Friday, January 13, 2012

Almost Everything We're Taught Is Wrong, well maybe not almost everything

Last year John Stossel wrote a piece titled "Almost Everything We're Taught Is Wrong." When it comes to performance measurement, there's some truth to this, too. Sorrowfully, many refuse to be open to the possibility that the way they've been doing or promoting something is fundamentally wrong. Is it pride, a refusal to be objective, impatience or frustration with those of us who challenge the "conventional wisdom," a resolute commitment to the traditional methods, or some other reason? 

I must confess I've been guilty of this, too. We learn something at an early age, and it gets reinforced along the way. Then, out of the blue, someone comes and says "no, there's a different way," or "no, what you're doing is wrong," or, "no, your understand is incorrect." How do we react? Our natural reaction is usually a defensive one: that is often the case with me. I have to learn to pause, listen, reflect, consider. A lot to ask, but really what's necessary.

Take Modified Dietz, for example. I was taught that it was a time-weighted rate of return: FULL STOP! That's it. And then I'm told (by my friend Carl Bacon and a few others) "no, actually it's a money-weighted rate of return." "WHAT!" And so, I turn to the literature, and nowhere do I read that this is true; on the contrary, everything points to it being a time-weighted rate of return. Carl is clearly mistaken.

Somewhere along the way I realized that (dare I say it?) Carl was correct. BUT, do I confess (mea culpa)? And, do I tell others? After all, just about everyone knows that Mod Dietz is time-weighted. By coming out with this revelation, won't confusion be rampant? Can the performance measurement industry stand such a jolt? Well, after much soul searching, I realized that regardless of the impact, the truth must be told: Modified Dietz is money-weighted ... unless, of course, you link it, and then it's an approximation to time-weighting (right, Steve?). 
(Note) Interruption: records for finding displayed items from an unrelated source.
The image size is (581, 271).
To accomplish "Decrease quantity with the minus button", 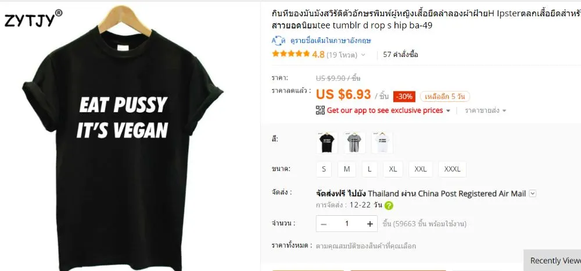I will click(x=324, y=223).
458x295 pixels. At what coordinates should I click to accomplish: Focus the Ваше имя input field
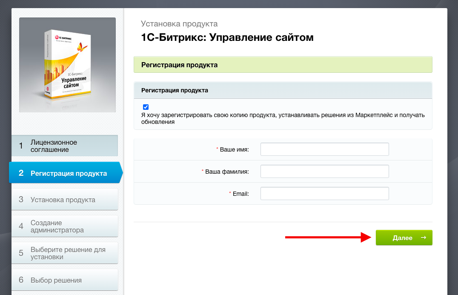(324, 149)
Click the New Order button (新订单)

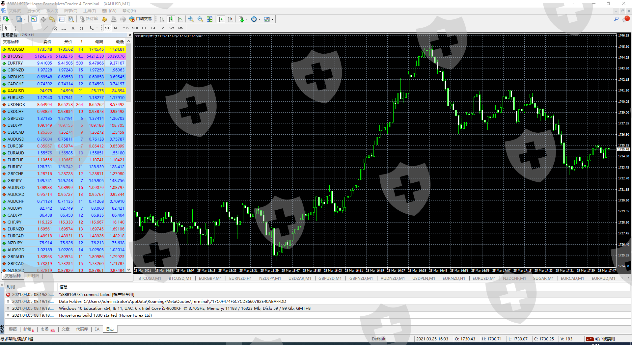(x=89, y=19)
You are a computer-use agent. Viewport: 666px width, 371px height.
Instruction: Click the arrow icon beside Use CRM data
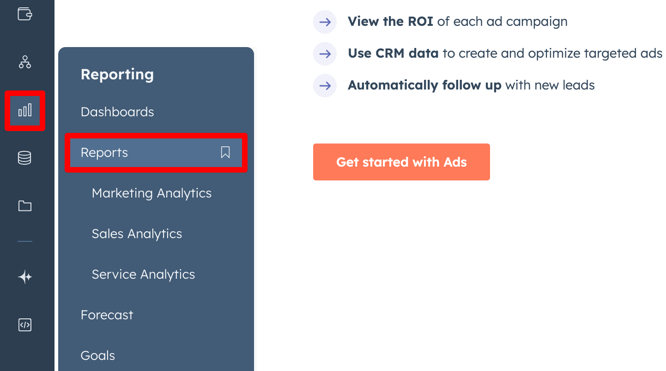(x=325, y=54)
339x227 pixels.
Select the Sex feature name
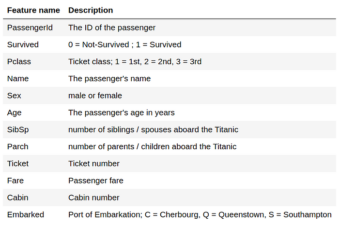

But there is so much more that we do that is simply wrong; for example:
  • using the aggregate method for GIPS(R) (Global Investment Performance Standards) compliance
  • relying so heavily on time-weighting, when money-weighting is a superior method
  • requiring asset-weighted composite returns rather than (or, at a minimum, along with) equal-weighted composite returns for GIPS compliance.
Opportunities still arise for change, however. And it will come, eventually.